Re: [PoC] pg_upgrade: allow to upgrade publisher node

Julien Rouhaud Thu, 13 Apr 2023 23:13:10 -0700

Hi,

Sorry for the delay, I didn't had time to come back to it until this afternoon.

On Mon, Apr 10, 2023 at 09:18:46AM +0000, Hayato Kuroda (Fujitsu) wrote:
>
> I have analyzed about the point but it seemed to be difficult. This is because
> some additional records like followings may be inserted. PSA the script which 
> is
> used for testing. Note that "double CHECKPOINT_SHUTDOWN" issue might be wrong,
> so I wanted to withdraw it once. Sorry for noise.
>
> * HEAP/HEAP2 records. These records may be inserted by checkpointer.
>
> IIUC, if there are tuples which have not been flushed yet when shutdown is 
> requested,
> the checkpointer writes back all of them into heap file. At that time many WAL
> records are generated. I think we cannot predict the number of records 
> beforehand.
>
> * INVALIDATION(S) records. These records may be inserted by VACUUM.
>
> There is a possibility that autovacuum runs and generate WAL records. I think 
> we
> cannot predict the number of records beforehand because it depends on the 
> number
> of objects.
>
> * RUNNING_XACTS record
>
> It might be a timing issue, but I found that sometimes background writer 
> generated
> a XLOG_RUNNING record. According to the function BackgroundWriterMain(), it 
> will be
> generated when the process spends 15 seconds since last logging and there are
> important records.
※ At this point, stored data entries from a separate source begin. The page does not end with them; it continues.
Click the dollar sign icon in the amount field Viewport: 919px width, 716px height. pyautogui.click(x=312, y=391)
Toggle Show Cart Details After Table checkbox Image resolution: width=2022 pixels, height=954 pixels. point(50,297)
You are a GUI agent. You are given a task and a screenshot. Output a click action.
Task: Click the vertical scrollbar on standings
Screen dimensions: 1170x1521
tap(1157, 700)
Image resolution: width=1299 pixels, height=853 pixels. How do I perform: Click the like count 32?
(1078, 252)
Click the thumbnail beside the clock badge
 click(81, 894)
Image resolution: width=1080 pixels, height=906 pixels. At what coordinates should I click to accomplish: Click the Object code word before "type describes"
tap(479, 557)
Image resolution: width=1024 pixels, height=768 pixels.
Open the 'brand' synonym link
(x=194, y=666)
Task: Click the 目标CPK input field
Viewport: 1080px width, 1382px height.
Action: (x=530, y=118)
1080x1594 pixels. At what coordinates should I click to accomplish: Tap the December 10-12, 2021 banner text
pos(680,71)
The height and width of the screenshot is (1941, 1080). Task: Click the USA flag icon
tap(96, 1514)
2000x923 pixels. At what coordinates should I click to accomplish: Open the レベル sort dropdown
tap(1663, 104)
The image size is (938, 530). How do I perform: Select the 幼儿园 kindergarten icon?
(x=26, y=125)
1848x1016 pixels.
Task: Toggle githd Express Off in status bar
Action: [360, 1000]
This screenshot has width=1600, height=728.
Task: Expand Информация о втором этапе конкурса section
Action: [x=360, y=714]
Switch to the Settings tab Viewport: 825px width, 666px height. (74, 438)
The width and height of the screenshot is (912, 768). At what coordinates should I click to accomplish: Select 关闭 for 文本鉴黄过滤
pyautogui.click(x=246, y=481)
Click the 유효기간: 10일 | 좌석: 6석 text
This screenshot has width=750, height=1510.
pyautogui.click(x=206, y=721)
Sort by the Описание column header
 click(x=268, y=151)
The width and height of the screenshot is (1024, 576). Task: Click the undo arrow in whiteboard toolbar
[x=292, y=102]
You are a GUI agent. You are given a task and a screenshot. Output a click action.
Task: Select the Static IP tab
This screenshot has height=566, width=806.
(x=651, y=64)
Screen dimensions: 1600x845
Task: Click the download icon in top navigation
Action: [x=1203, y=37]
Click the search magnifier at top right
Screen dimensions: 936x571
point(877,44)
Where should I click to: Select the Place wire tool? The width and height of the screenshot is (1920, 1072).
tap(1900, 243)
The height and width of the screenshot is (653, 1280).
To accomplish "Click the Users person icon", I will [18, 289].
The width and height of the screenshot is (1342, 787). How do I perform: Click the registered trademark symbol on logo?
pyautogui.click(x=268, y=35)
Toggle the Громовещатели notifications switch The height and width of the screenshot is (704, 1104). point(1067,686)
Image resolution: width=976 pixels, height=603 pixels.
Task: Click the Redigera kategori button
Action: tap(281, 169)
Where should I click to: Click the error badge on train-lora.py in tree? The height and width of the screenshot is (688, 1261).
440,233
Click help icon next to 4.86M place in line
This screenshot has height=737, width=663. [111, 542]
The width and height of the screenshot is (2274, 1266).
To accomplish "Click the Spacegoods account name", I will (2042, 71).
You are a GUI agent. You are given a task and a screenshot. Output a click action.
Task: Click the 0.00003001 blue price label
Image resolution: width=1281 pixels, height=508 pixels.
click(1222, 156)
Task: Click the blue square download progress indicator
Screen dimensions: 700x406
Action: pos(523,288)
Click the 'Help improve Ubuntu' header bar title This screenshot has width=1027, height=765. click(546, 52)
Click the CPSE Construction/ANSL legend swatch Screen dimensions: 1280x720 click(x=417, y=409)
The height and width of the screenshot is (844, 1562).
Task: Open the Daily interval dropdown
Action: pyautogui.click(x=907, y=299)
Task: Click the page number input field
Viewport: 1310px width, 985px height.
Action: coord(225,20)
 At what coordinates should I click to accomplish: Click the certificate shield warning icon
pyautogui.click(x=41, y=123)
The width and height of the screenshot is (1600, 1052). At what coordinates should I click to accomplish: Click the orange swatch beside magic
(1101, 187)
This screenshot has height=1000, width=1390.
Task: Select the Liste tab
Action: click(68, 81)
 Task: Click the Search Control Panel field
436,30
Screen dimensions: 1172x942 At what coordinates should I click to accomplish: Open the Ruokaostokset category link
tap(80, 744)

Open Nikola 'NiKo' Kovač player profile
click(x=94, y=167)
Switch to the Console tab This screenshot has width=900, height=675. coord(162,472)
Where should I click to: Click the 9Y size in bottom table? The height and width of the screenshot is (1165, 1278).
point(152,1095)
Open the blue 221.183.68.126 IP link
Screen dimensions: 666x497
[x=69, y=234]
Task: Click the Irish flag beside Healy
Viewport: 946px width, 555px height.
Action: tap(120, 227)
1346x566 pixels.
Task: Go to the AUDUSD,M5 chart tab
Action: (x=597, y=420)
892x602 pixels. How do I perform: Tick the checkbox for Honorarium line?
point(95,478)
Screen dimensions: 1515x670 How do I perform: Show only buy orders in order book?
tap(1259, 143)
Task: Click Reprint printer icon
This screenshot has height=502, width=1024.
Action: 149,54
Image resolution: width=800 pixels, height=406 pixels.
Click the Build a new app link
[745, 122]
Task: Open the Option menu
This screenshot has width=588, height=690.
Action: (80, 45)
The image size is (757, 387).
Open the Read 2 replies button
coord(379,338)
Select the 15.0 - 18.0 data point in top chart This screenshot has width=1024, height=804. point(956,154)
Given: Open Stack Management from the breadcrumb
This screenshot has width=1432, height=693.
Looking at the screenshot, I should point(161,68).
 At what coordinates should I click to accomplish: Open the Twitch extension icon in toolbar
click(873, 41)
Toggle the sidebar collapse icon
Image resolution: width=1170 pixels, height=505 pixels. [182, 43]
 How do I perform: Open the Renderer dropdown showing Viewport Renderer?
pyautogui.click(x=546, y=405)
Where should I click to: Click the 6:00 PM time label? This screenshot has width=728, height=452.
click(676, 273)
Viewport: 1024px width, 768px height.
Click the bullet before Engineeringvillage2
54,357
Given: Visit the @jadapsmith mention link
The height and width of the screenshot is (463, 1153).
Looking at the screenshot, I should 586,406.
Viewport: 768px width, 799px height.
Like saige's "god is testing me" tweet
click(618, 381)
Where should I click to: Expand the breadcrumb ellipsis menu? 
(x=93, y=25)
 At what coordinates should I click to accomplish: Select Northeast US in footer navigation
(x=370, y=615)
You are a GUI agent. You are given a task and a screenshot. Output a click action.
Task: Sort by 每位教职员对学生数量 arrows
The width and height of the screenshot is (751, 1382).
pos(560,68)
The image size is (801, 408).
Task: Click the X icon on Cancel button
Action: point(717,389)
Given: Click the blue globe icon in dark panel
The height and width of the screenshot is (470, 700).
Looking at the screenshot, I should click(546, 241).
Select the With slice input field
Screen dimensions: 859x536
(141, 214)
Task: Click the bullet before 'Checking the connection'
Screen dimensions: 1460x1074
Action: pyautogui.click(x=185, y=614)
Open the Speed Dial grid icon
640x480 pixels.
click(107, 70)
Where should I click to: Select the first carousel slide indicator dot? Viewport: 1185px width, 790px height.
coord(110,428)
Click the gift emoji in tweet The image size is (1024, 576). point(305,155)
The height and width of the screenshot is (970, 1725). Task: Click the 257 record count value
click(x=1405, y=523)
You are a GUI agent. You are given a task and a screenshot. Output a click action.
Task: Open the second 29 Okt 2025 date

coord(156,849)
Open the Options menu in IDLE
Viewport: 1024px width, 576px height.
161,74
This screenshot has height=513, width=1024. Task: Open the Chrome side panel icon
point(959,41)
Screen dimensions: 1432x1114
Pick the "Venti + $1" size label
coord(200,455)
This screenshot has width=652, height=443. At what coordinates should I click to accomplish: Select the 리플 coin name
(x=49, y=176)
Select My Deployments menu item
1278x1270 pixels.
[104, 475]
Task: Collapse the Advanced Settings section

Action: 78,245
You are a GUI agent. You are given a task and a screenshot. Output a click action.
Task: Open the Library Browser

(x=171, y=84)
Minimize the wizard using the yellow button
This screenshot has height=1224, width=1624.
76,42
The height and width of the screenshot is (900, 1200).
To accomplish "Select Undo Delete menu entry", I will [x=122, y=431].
I think it is difficult to predict whether this will be 
> appeared or not.

I don't think that your analysis is correct.  Slots are guaranteed to be
stopped after all the normal backends have been stopped, exactly to avoid such
extraneous records.

What is happening here is that the slot's confirmed_flush_lsn is properly
updated in memory and ends up being the same as the current LSN before the
shutdown.  But as it's a logical slot and those records aren't decoded, the
slot isn't marked as dirty and therefore isn't saved to disk.  You don't see
that behavior when doing a manual checkpoint before (per your script comment),
as in that case the checkpoint also tries to save the slot to disk but then
finds a slot that was marked as dirty and therefore saves it.

In your script's scenario, when you restart the server the previous slot data
is restored and the confirmed_flush_lsn goes backward, which explains those
extraneous records.

It's probably totally harmless to throw away that value for now (and probably
also doesn't lead to crazy amount of work after restart, I really don't know
much about the logical slot code), but clearly becomes problematic with your
usecase.  One easy way to fix this is to teach the checkpoint code to force
saving the logical slots to disk even if they're not marked as dirty during a
shutdown checkpoint, as done in the attached v1 patch (renamed as .txt to not
interfere with the cfbot).  With this patch applied I reliably only see a final
shutdown checkpoint record with your scenario.

Now such a change will make shutdown a bit more expensive when using logical
replication, even if in 99% of cases you will not need to save the
confirmed_flush_lsn value, so I don't know if that's acceptable or not.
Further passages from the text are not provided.